Cet ouvrage est une réflexion sur l’art du roman dégagé du questionnement sur le genre jugé stérile, et dont la modernité serait à chercher du côté de Rabelais ou de Cervantès, à la suite de la rupture avec ses manifestations antérieures, hellénistique, héroïque ou pastorale. Également à la suite de Milan Kundera qui définit le roman comme « l’exploration de l’être oublié de l’homme », du continent perdu de sa subjectivité qu’il s’agit de réhabiliter, Yannick Roy conçoit l’art du roman comme la mise en place d’un savoir que chaque grand roman contribuerait à faire progresser. Toutefois et paradoxalement il s’agirait d’un savoir freiné qui pour préserver la subjectivité de son objet, le personnage, s’interdirait d’aller jusqu’au bout de sa finalité cognitive et resterait inachevé. Afin de problématiser ce paradoxe, l’auteur s’appuie à la fois sur l’œuvre théorique de René Girard, Mensonge romantique et vérité romanesque, qui défend le savoir du roman et celle de Mikhaïl Bakhtine, La poétique de Dostoïevski, qui en prend le contrepied en confortant la thèse de la liberté du personnage. Dans son analyse des œuvres romanesques de Cervantès, Stendhal, Proust et Dostoïevski, René Girard révèle l’existence d’un mécanisme du désir humain qui, loin d’être déterminé par une trajectoire linéaire et autonome du personnage (sujet – objet), se réglerait sur l’imitation du désir d’un autre selon un schéma triangulaire : sujet – modèle – objet. Au mensonge romantique de la transitivité qui cherche à effacer la présence du modèle dans la représentation du désir, Girard substitue ainsi la nécessité d’une médiation qui attribue dès lors au processus désirant une motivation essentiellement mimétique. La conséquence en serait que la vérité romanesque présenterait quelque connivence avec le comique, puisqu’en rappelant que les personnages se trompent dans leur vision du réel, le roman s’inscrirait contre l’esprit de sérieux. Toutefois le comique ainsi engendré serait dépourvu dans la thèse girardienne d’un attribut essentiel aux yeux de Yannick Roy et qu’il retrouve, à la suite d’Octavio Paz, dans l’humour, à savoir l’ambiguïté. [End Page 404]
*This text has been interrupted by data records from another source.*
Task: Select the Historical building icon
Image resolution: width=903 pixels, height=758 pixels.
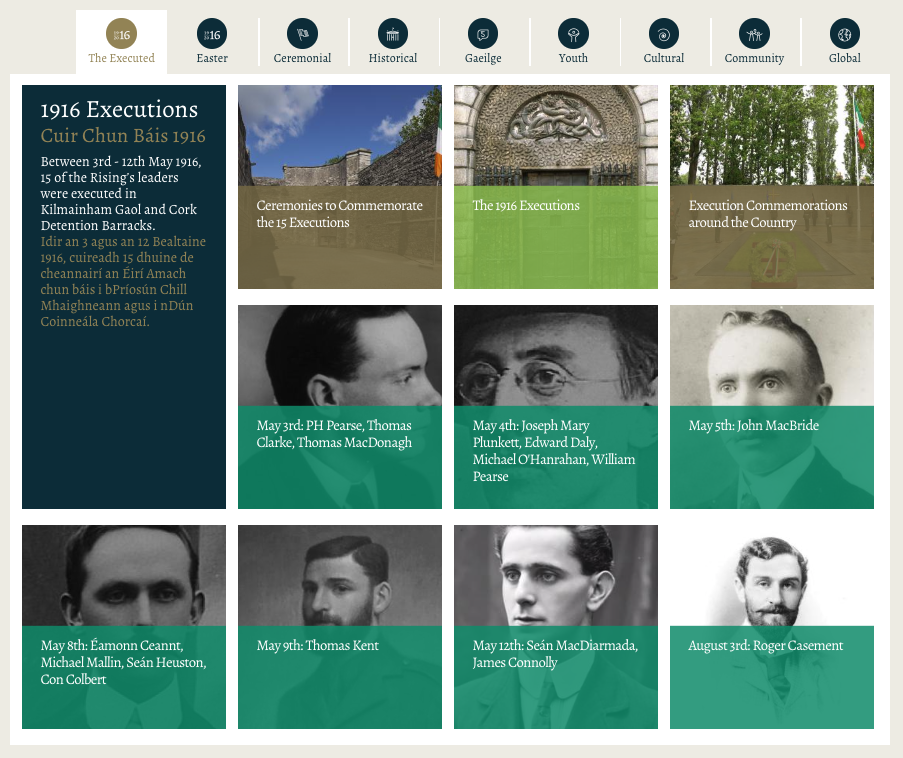Action: click(393, 34)
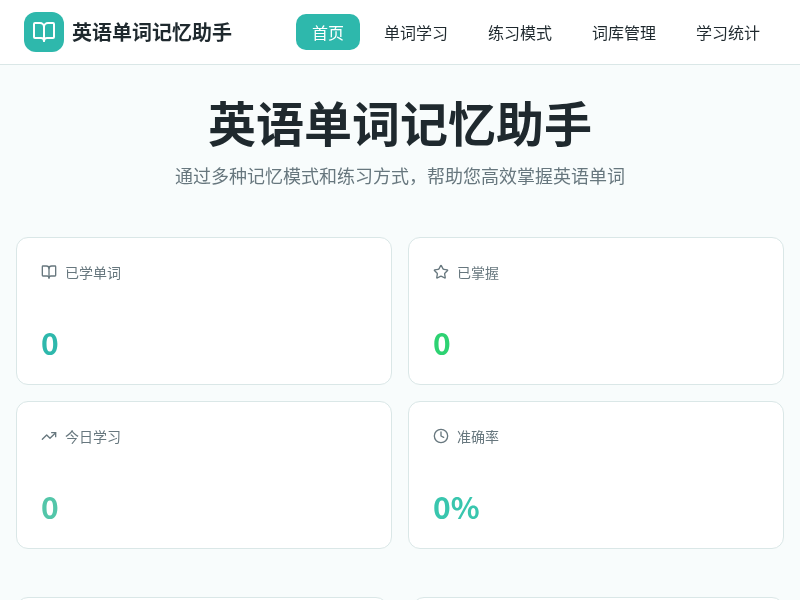
Task: Open the 词库管理 page
Action: coord(623,33)
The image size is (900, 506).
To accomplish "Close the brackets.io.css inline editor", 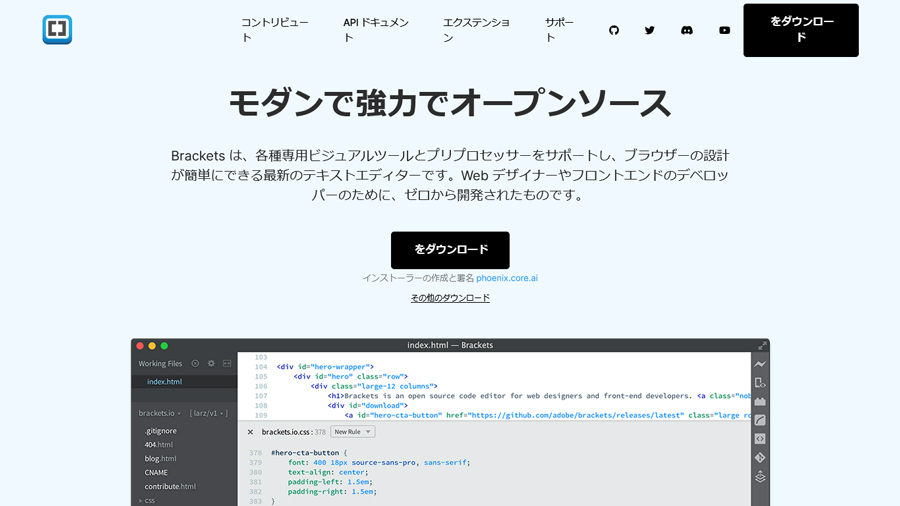I will click(250, 432).
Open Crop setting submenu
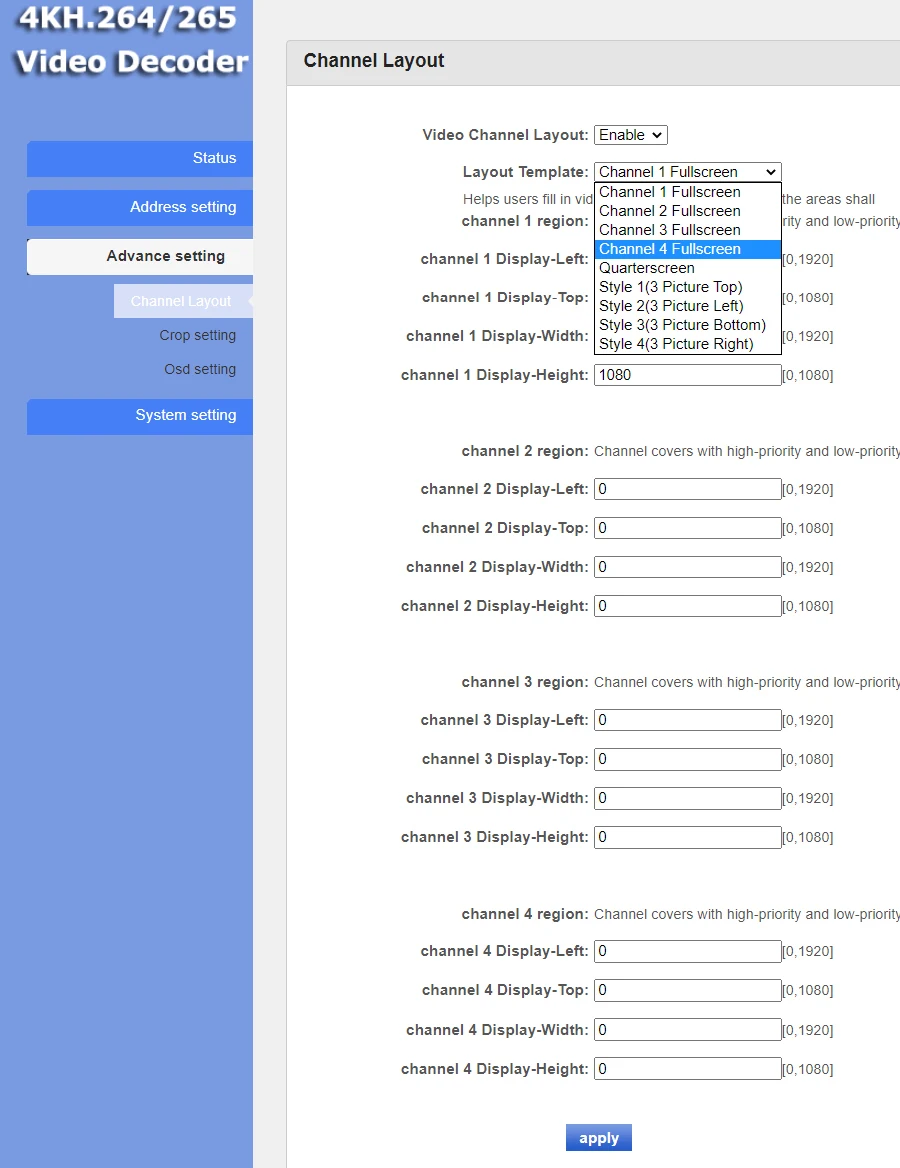The width and height of the screenshot is (900, 1168). click(197, 335)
Mais pourquoi l’ambiguïté se voit-elle investie d’une telle valeur ? C’est que tout en pourchassant le mensonge romantique, le roman y resterait secrètement attaché, aspect dont Girard ne tiendrait pas compte dans sa réflexion. Celle-ci tendrait, en effet, à dépasser le roman au profit de la seule vérité qu’il aurait pour mission de révéler. Selon l’auteur de La révélation inachevée, cette vérité serait avant tout abstraite et d’ordre intellectuel, mais demeurerait coupée du vécu tant des personnages que des lecteurs enfermés dans la contingence de leur quotidien. « Force est de conclure qu’on ne peut désirer sans se tromper, et sans être dupe, dans l’instant même où l’on désire, du mensonge romantique » qui apparaît dès lors comme « une sorte de nécessité vitale ». Le projet de Girard excèderait en ce sens celui du romancier. Consistant dans le dévoilement complet d’une vérité présente au sein du roman, mais à condition d’y rester dissimulée, il mettrait en question l’existence même de celui-ci. La théorie girardienne souffrirait donc d’un excès de clarté en tant qu’elle est construite sur des oppositions exclusives, concevables abstraitement, mais qui ne laissent aucune place au partage de la liberté entre l’auteur et son personnage, partage rendu nécessaire...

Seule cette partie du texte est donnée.